> _PROBLEM DETAILS_
Every line below that holds "Tampere" must be copied.

[[ SOURCE DATA open ]]

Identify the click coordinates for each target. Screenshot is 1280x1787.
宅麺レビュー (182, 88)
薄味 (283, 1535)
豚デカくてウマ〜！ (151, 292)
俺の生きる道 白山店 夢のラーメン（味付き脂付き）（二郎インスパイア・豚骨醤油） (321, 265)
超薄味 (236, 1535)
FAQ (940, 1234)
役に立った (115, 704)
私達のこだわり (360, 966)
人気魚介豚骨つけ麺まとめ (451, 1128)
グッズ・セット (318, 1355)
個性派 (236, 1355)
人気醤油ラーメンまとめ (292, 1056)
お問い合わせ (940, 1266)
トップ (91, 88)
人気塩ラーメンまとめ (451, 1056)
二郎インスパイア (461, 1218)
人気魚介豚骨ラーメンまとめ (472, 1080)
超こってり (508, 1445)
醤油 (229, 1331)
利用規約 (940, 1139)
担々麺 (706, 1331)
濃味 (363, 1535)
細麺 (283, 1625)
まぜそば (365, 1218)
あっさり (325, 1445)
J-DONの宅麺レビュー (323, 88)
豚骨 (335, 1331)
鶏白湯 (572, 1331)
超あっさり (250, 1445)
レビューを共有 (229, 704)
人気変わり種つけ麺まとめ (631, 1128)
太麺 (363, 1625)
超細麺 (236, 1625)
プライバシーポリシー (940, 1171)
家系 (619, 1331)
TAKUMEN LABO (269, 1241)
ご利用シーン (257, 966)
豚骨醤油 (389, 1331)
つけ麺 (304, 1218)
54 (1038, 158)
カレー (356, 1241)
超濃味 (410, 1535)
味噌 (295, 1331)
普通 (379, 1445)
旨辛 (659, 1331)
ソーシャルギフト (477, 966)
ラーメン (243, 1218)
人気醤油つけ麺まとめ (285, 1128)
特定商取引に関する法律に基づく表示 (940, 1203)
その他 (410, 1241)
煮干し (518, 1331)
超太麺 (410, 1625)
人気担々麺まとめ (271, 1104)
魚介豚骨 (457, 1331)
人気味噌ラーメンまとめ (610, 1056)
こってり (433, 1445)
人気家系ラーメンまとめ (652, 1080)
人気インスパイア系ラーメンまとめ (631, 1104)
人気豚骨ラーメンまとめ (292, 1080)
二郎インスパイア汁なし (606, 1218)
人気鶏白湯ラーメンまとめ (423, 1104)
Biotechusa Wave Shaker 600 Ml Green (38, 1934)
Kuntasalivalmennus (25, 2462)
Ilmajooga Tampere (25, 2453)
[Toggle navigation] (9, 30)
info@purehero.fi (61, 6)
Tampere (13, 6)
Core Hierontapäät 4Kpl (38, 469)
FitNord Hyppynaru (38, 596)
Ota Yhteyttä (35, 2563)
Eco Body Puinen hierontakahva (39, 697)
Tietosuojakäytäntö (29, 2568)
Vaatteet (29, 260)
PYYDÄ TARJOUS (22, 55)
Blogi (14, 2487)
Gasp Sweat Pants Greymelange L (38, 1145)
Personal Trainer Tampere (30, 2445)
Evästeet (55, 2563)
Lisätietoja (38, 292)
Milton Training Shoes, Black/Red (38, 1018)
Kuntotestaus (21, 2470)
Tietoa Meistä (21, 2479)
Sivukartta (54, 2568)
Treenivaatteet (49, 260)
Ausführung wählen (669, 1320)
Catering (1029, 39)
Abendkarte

[[ SOURCE DATA closed ]]

> _PROBLEM SOLUTION_
Ilmajooga Tampere (25, 2453)
Tampere (13, 6)
Personal Trainer Tampere (30, 2445)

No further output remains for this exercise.